_Tasks_
**1)** Decide whether each statement below agrees with the biography of Jean-Gabriel Cerré. Answer yes or no for each, and quote the exact words from the text that settle it.
(a) Cerré was born in Kaskaskia.
(b) Cerré was made a justice of the peace in 1779.
(c) When Cerré moved to St. Louis, it was under French control.
**2)** Recast the paragraph of the Jean-Gabriel Cerré biography that begins "The son of Joseph Serré" as a short list of its main facts.
**3)** Write the next part of the Jean-Gabriel Cerré biography, picking up after its final sentence.

_Text excerpt_

- - -

Jean-Gabriel Cerré (August 12, 1734 - April 4, 1805) was a Quebec-born merchant in the Illinois Country and St. Louis.

The son of Joseph Serré and Marie-Madeleine Picard, he was born in Montreal. Cerré established himself in Kaskaskia as a merchant in 1755 but retained business and personal connections with Montreal. He was pragmatic in his politics, supporting the British authorities while they were in control and transferring his loyalties to the Americans after George Rogers Clark seized control of the region. In 1779, he was named a justice of the peace for the district. However, the new government was not able to maintain order and, around the end of 1779, he moved to St. Louis, then under Spanish control. His business prospered and he became one of the wealthiest and most influential persons in the area. Control of the Louisiana territory later passed to France, who sold it to the United States in 1803. Cerré died in St. Louis two years later at the age of 70.

- - -

_Supplied information_
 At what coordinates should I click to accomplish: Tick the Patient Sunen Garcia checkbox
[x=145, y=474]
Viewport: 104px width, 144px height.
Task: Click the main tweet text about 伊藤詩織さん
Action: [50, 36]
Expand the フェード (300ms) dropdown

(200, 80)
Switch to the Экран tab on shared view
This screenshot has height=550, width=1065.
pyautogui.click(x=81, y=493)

- - -

_Solved tasks_
**1)**
(a) No: "he was born in Montreal."
(b) Yes: "In 1779, he was named a justice of the peace for the district."
(c) No: "he moved to St. Louis, then under Spanish control."

**2)**
- Born in Montreal to Joseph Serré and Marie-Madeleine Picard.
- Set up as a merchant in Kaskaskia in 1755 and kept business and personal ties to Montreal.
- Backed the British while they held power, then shifted his loyalty to the Americans after George Rogers Clark took the region.
- Named a justice of the peace for the district in 1779.
- Moved to Spanish-controlled St. Louis around the end of 1779, after the new government failed to keep order.
- Prospered there and became one of the area's wealthiest and most influential people.
- Louisiana passed to France, which sold it to the United States in 1803.
- Died in St. Louis two years later, at age 70.

**3)**
Cerre Street in St. Louis was named after Jean-Gabriel Cerré.

== Personal life ==
His daughter Marie-Anne married Pierre-Louis Panet, a Montreal notary, and his daughter Marie-Thérèse married Auguste Chouteau, founder of St. Louis. Julia, his youngest daughter, donated to St. Louis the land that is now Soulard Farmers Market. Julia married Antoine Pierre Soulard, the king's surveyor for the upper Louisiana territory.